__DESCRIPTION OF THE TASK__
In your copy, leave out the pictures and output only the lines from the one holding "Task: Open Chương 6: Thiên Mộng Băng Tằm (1)" through the end of the data below, exactly.

__AVAILABLE DATA__
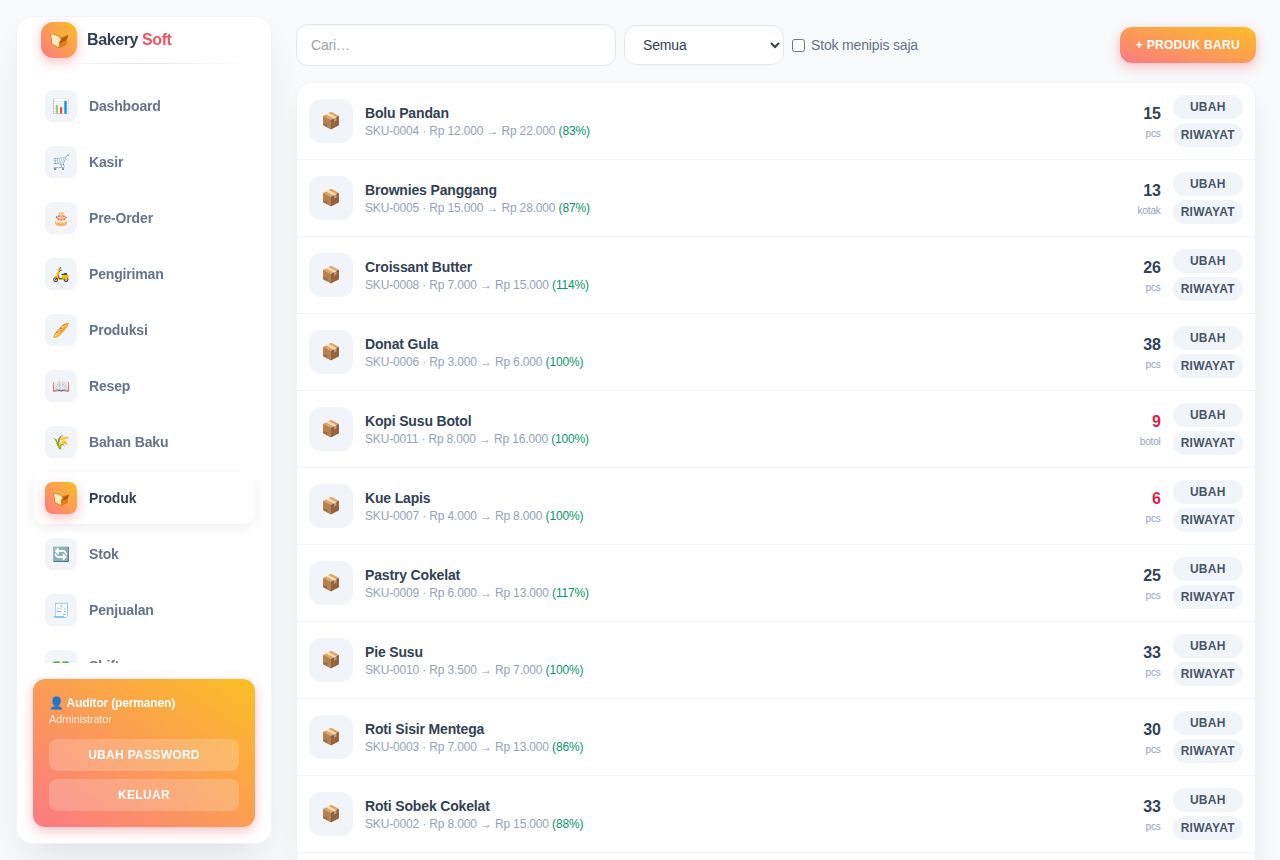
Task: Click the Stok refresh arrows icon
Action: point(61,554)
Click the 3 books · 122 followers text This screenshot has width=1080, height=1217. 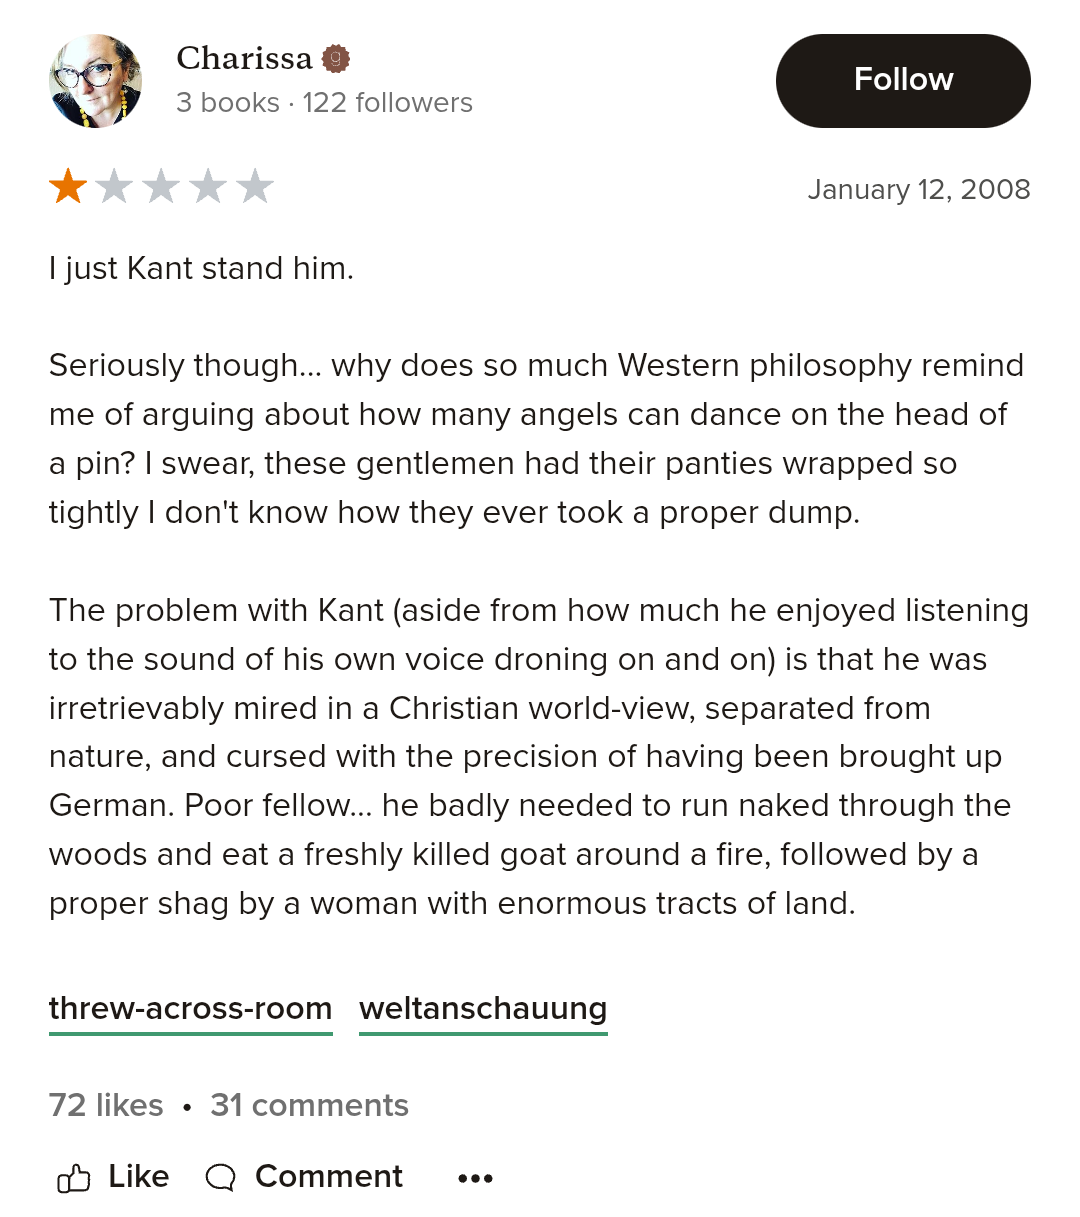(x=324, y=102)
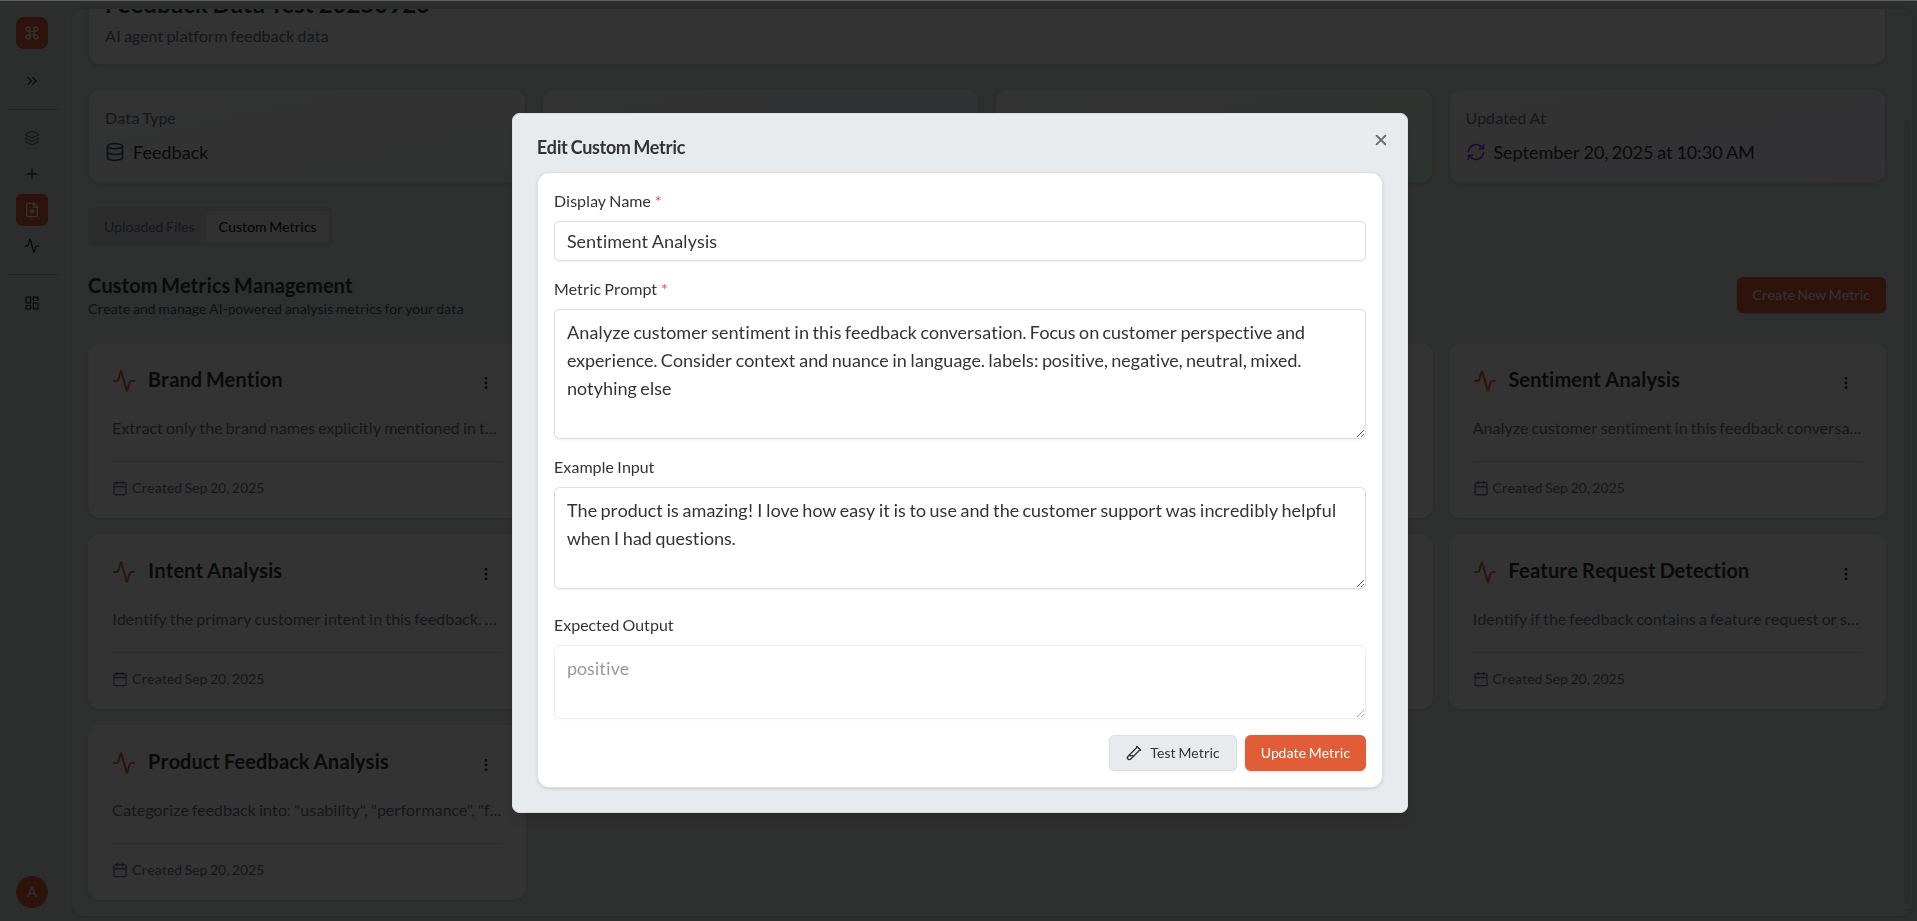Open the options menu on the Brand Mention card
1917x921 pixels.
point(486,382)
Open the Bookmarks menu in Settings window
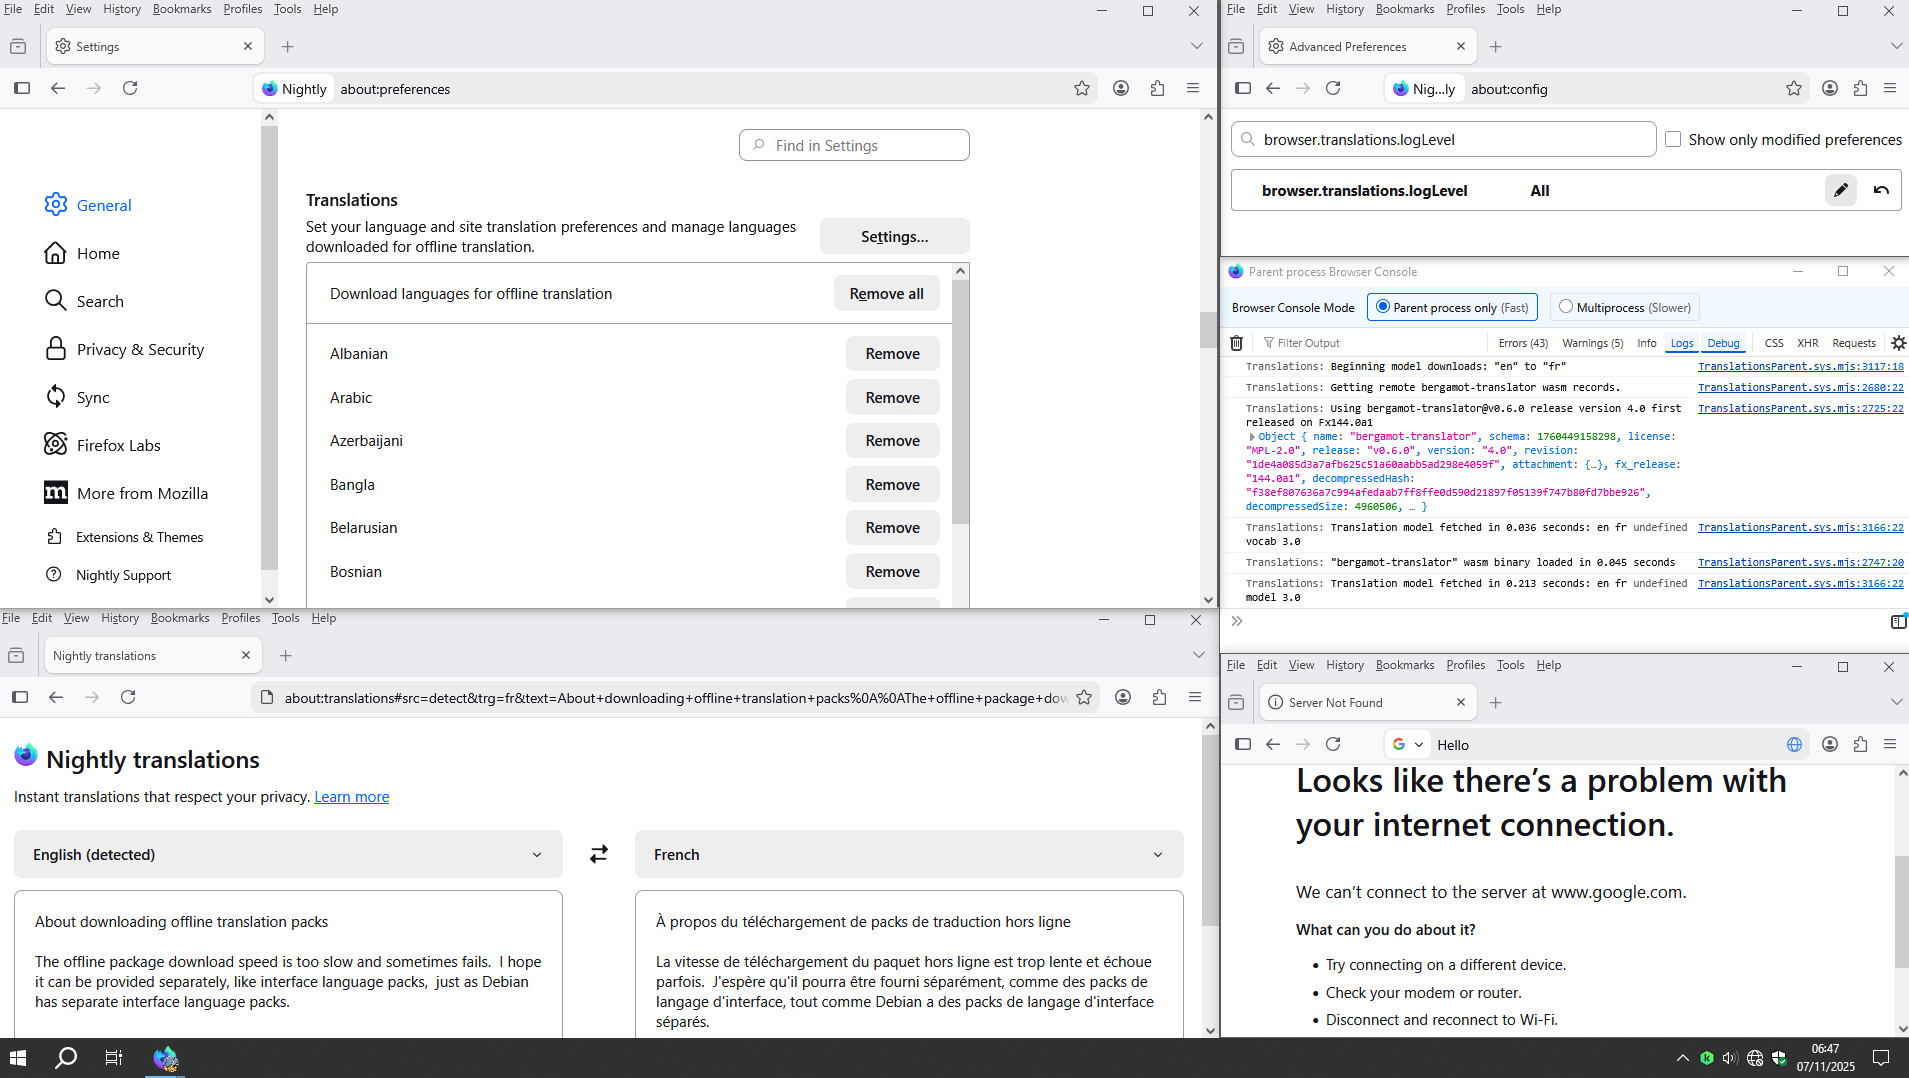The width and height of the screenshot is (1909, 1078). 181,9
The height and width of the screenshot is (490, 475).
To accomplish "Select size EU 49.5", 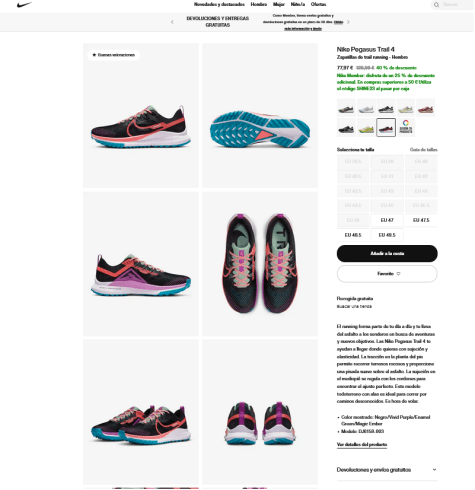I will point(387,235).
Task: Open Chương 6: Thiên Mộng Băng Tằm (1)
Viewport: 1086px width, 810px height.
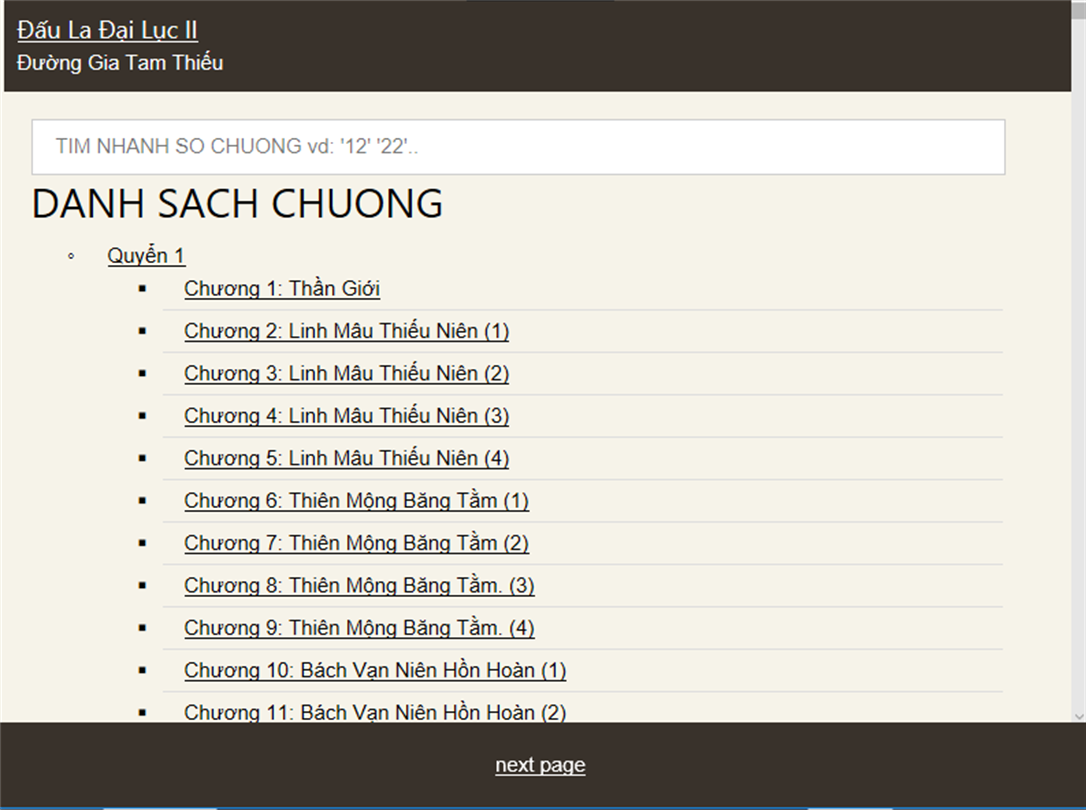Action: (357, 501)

__REPLY TO THE EXERCISE__
Task: Open Chương 6: Thiên Mộng Băng Tằm (1)
Viewport: 1086px width, 810px height.
Action: (357, 501)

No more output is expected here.